Status:	closed	Resolution:	not a bug
Dependencies:		Superseder:
Assigned To:	rhettinger	Nosy List:	Dennis Sweeney, Henry Carscadden, rhettinger, tim.peters
Priority:	normal	Keywords:

Created on 2020-04-08 20:12 by Henry Carscadden, last changed 2022-04-11 14:59 by admin. This issue is now closed.

Messages (9)
msg366005 - (view)	Author: Henry Carscadden (Henry Carscadden)	Date: 2020-04-08 20:12
The product method in itertools provides an implementation of the Cartesian product that when run on with many arguments quickly gives out of memory errors. The current implementation creates a lot of unnecessary lists in this situation. A more appropriate implementation uses dynamic programming to avoid these out of memory issues.
msg366031 - (view)	Author: Dennis Sweeney (Dennis Sweeney) *	Date: 2020-04-09 01:49
The trouble is that itertools.product accepts iterators, and there is no guaranteed way of "restarting" an arbitrary iterator in Python. Consider: >>> a = iter([1,2,3]) >>> b = iter([4,5,6]) >>> next(a) 1 >>> next(b) 4 >>> from itertools import product >>> list(product(a, b)) [(2, 5), (2, 6), (3, 5), (3, 6)] Since there's no way to get back to items you've already consumed, the current approach is to consume all of the iterators to begin with and store their items in arrays, then lazily produce tuples of the items at the right indices of those arrays. Perhaps one could consume lazily from the iterators, say, only filling up the pools as they're needed and not storing the contents of the first iterator, but this would mean sometimes producing a product iterator that was doomed to cause a memory error eventually. If you really need this behavior you could do this in Python: def lazy_product(iterables): if not iterables: yield () return it0 = iterables[0] for x in it0: print(f"{x=}") for rest in lazy_product(iterables[1:]): print(f"{rest=}") yield (x,) + rest The above could surely be optimized as maybe you're suggesting, but this would be a backward-incompatible change for itertools.product.
msg366033 - (view)	Author: Tim Peters (tim.peters) *	Date: 2020-04-09 03:53
Possibly related: https://bugs.python.org/issue10109 Henry, I'm not clear at all about what you're saying. Please give at least one specific, concrete example of the behavior you're objecting to, and specify the behavior you want to see instead.

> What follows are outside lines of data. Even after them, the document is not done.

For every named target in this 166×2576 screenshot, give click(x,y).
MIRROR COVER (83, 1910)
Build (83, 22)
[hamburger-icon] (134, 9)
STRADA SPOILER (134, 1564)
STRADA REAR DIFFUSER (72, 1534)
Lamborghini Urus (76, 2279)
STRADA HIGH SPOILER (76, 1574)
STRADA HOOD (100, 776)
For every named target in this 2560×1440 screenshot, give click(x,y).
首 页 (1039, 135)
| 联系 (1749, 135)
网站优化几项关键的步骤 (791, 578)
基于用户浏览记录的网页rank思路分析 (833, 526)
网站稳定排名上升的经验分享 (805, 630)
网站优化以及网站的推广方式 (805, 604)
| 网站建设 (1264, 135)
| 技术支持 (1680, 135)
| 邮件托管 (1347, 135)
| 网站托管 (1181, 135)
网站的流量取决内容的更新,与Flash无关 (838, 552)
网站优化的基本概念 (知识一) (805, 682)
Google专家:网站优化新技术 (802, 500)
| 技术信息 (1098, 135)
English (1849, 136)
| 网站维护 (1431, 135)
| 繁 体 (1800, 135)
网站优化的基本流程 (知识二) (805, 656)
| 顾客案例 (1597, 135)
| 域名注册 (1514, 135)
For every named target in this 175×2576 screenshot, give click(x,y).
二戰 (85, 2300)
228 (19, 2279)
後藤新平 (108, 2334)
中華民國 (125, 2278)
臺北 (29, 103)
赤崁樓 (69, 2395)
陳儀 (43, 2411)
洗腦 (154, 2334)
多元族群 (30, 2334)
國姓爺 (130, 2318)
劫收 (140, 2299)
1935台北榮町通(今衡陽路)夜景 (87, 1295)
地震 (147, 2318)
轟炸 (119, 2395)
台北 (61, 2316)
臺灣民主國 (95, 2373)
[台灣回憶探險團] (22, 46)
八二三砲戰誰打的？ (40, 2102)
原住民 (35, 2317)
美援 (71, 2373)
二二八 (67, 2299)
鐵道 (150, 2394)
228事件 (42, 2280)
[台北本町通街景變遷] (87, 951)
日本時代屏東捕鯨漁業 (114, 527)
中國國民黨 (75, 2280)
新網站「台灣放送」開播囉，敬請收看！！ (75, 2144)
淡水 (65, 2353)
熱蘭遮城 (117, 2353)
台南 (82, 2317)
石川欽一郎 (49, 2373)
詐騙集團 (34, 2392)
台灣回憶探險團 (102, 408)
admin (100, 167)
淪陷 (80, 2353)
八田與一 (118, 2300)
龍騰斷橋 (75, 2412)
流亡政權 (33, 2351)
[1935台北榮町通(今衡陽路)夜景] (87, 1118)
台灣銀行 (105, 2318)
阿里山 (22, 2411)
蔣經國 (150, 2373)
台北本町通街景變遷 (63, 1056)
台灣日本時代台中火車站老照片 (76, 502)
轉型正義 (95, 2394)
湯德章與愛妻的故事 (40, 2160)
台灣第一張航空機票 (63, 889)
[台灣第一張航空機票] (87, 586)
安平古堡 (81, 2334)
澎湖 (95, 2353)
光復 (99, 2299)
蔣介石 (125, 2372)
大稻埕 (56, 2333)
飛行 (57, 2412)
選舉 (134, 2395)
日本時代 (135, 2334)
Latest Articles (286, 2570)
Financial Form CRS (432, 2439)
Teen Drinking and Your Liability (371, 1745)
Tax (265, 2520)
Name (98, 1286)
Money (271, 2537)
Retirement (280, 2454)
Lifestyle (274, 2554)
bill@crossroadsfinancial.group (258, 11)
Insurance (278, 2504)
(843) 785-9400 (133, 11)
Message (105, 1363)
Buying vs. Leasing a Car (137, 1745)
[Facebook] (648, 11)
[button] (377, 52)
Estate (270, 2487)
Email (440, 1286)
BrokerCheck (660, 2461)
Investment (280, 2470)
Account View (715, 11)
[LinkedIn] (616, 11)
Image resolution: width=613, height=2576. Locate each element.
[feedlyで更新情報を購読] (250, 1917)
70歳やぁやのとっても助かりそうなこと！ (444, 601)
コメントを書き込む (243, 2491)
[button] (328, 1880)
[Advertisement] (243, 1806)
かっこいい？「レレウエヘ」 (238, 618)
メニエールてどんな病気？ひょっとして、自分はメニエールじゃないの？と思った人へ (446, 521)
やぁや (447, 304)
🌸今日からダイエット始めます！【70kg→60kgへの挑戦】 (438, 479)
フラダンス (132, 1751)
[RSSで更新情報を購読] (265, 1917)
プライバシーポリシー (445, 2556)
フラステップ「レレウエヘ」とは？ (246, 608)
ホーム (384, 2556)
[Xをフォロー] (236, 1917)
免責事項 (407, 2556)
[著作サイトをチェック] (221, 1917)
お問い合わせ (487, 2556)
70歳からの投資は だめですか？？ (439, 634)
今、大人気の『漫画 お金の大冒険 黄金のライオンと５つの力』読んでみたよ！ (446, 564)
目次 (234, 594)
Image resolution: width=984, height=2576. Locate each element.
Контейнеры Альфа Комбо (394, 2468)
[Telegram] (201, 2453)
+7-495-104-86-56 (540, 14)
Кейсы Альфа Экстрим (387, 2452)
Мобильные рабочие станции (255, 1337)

msg366103 - (view)	Author: Henry Carscadden (Henry Carscadden)	Date: 2020-04-10 04:10
Hey, Tim, I just wanted a note of clarification. I was working on an approximation algorithm for a network science tool that is being released soon. Initially, I relied on itertools.product(), but when I moved to testing on non-trivial graphs, I immediately had Out of Memory Errors. This was even on the nodes with large memories on the computing cluster that I was using. The issue is a lot of extra lists are added as the number of iterables passed product grows although the actual number of elements in the iterables is relatively small. Here is the workaround that I used to handle many arguments: def product(*args) -> Iterable: ''' Takes in several iterables and returns a generator that yields the cartesian product of the elements in the iterables :param args: sets which you would like the cartesian product of :return: generator ''' if len(args) == 1 and type(args) == list: return args numArgs = len(args) indices = np.zeros(numArgs, dtype=np.uint) checkLen = len(args[0]) while indices[0] < checkLen: curr_term = [args[0][indices[0]]] for i in range(1, numArgs): curr_term.append(args[i][indices[i]]) indices[-1] += np.uint(1) for i in range(1, numArgs): updated = False if indices[-i] >= len(args[-i]): indices[-i] = np.uint(0) indices[-i - 1] += np.uint(1) updated = True if not updated: break yield curr_term
msg366107 - (view)	Author: Tim Peters (tim.peters) *	Date: 2020-04-10 04:51
Henry, I have to ask again: please give at least one specific, concrete example of the behavior you're objecting to. English isn't helping, and I still have no idea what your complaint is. What I'm looking for: for i in itertools.product(???): pass where you replace the ??? with executable code (preferably not using numpy or any other extension package) that provokes the MemoryError you're talking about. For example, here I'm constructing a case with a million arguments. There's no problem at all: >>> import itertools >>> args = [range(100) for i in range(1_000_000)] >>> for i in itertools.product(*args): ... print(len(i)) [and it prints 1000000 over & over until I get bored and kill it] Note if it _did_ provoke a problem, we probably wouldn't care - there are no plausible realistic use cases for passing a million arguments to product(). You haven't given us a way to reproduce your complaint, or even a clue as to the number of arguments you're talking about. The above code was my best guess as to what you _might_ be talking about. But since there's no MemoryError in sight, apparently not. I'm suspecting this may be an XY problem[1], and especially because you posted "a solution" instead of an actual problem ;-) [1] https://meta.stackexchange.com/questions/66377/what-is-the-xy-problem
msg366113 - (view)	Author: Raymond Hettinger (rhettinger) *	Date: 2020-04-10 10:27
> when I moved to testing on non-trivial graphs, I immediately had > Out of Memory Errors. I'm going to hazard a guess that the input to product() was a graph traversal iterator that got trapped in an undetected cycle. Feeding an infinite iterator into product() would eat all available memory, just as it would with list().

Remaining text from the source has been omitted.